Only the lines from the one with "The width and" through the last line of the records below belong in your answer, reproduced exactly and with the pictures left out.

——

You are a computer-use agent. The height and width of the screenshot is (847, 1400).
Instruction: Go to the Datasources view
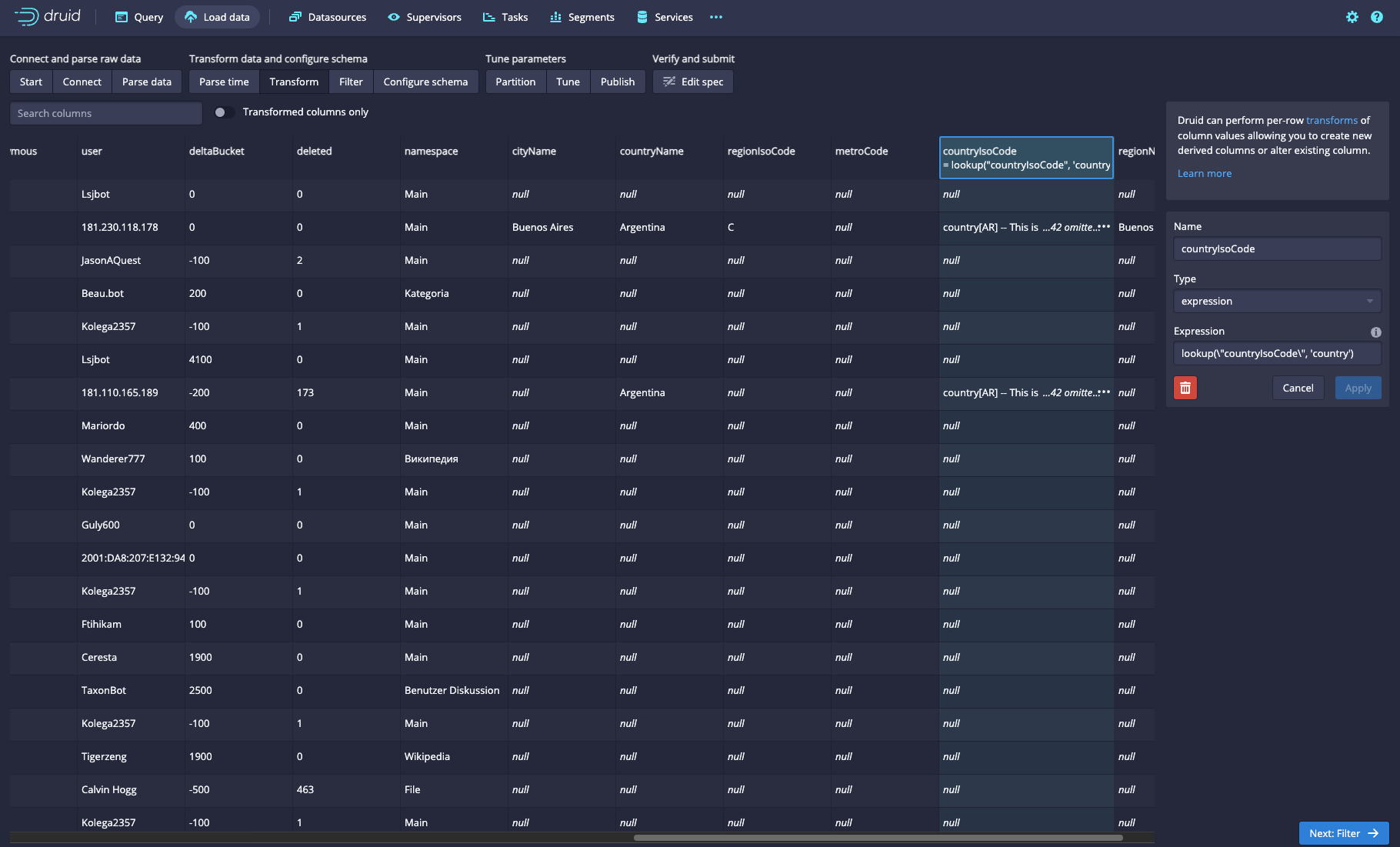pyautogui.click(x=328, y=17)
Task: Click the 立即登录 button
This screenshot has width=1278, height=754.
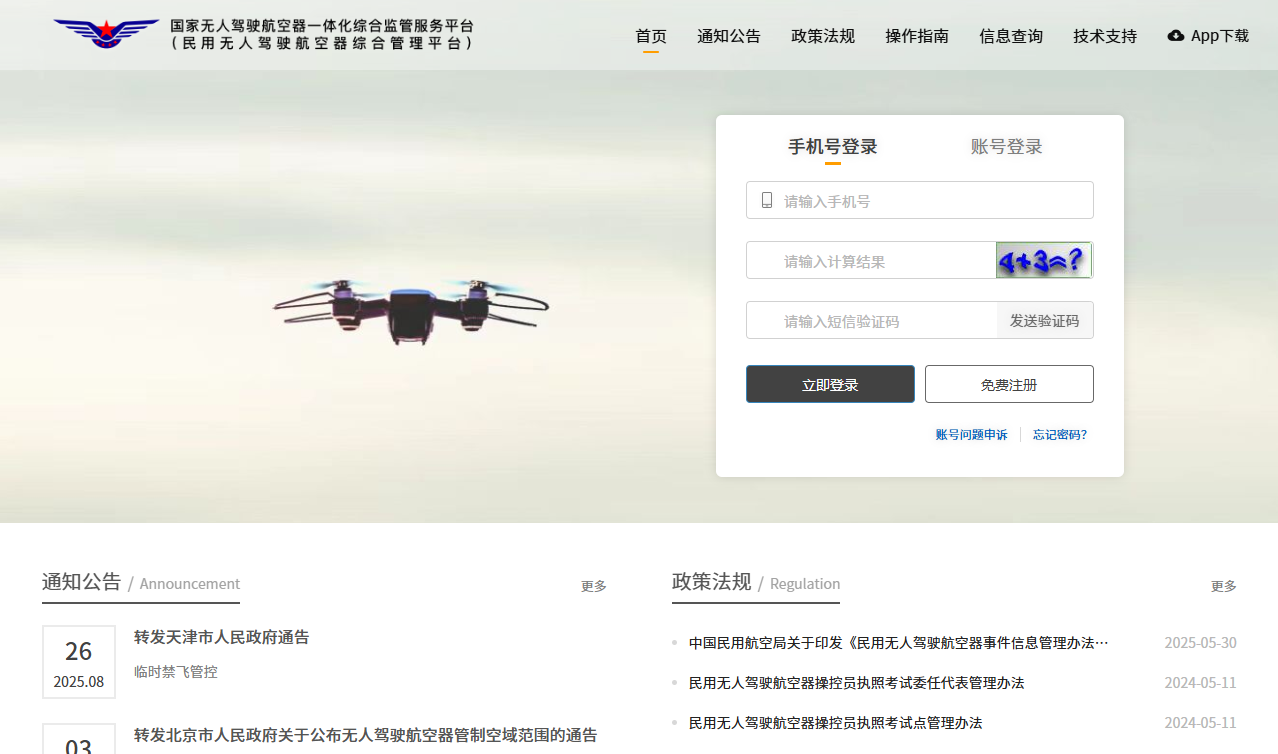Action: pyautogui.click(x=830, y=384)

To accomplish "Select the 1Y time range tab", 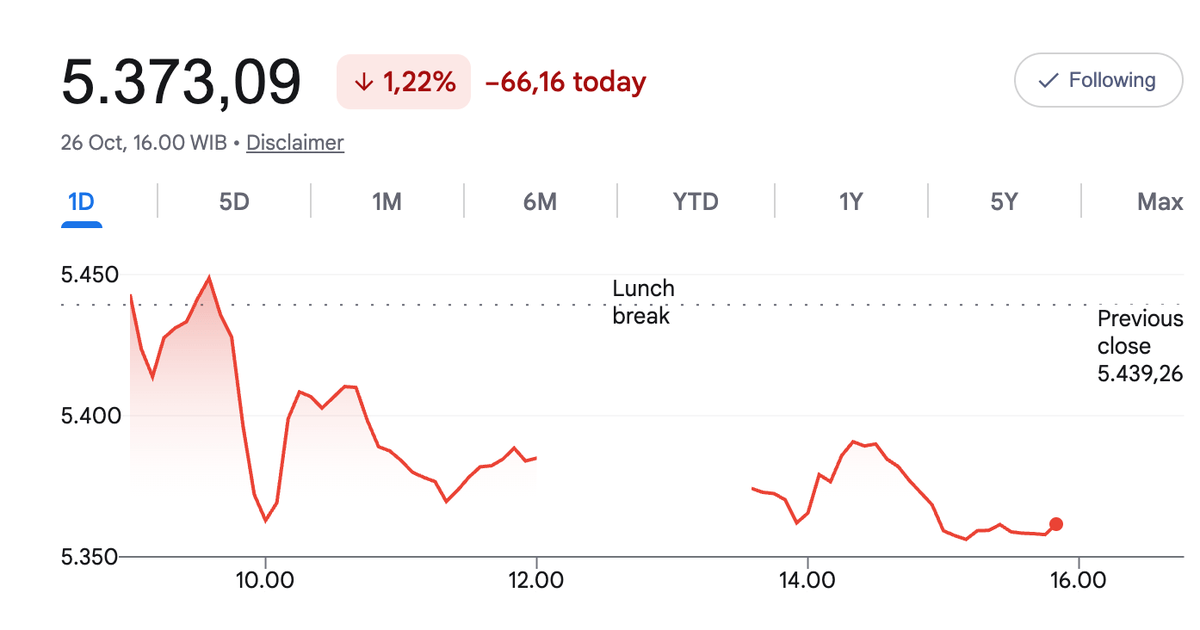I will (x=850, y=202).
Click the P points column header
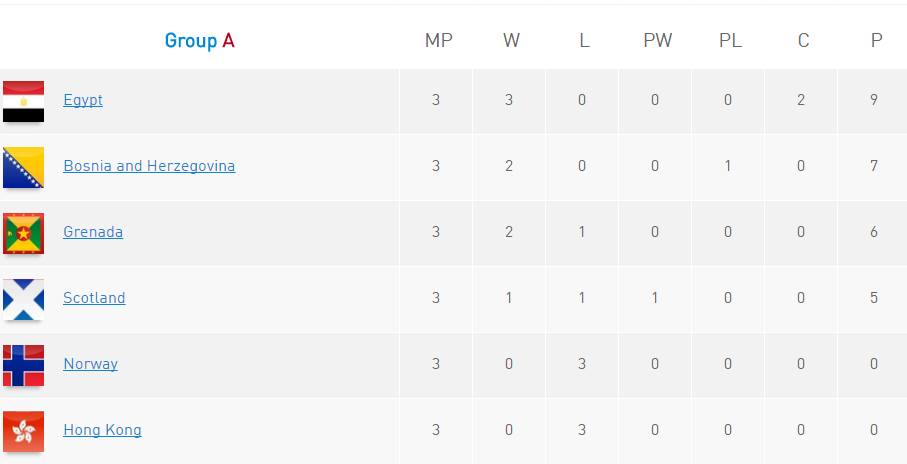The image size is (907, 464). (x=876, y=41)
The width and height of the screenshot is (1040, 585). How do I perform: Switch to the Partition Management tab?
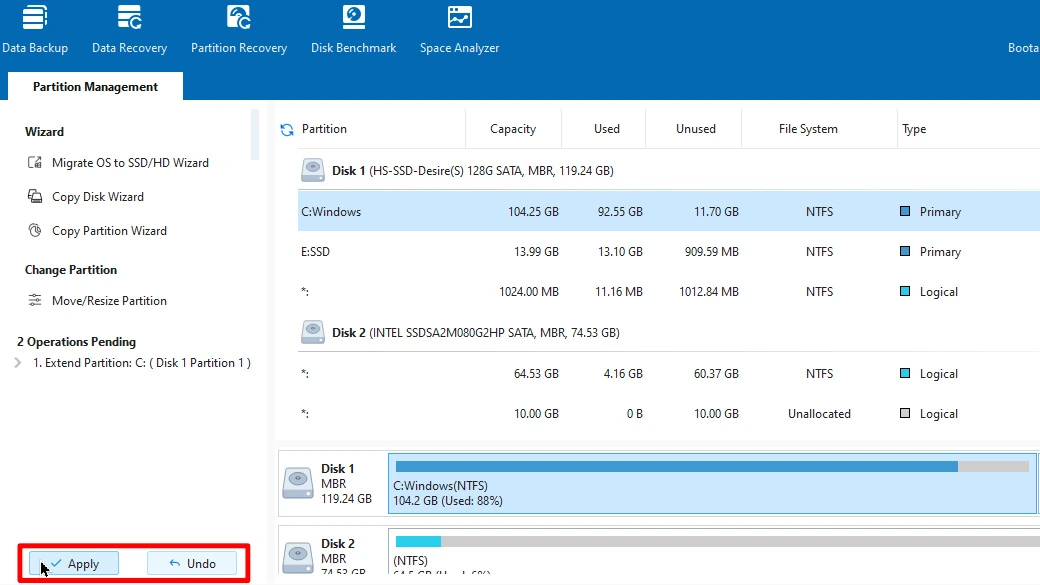pos(95,87)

——

- _RESULT_:
The width and height of the screenshot is (1040, 585). How do I perform: Switch to the Partition Management tab?
pos(95,87)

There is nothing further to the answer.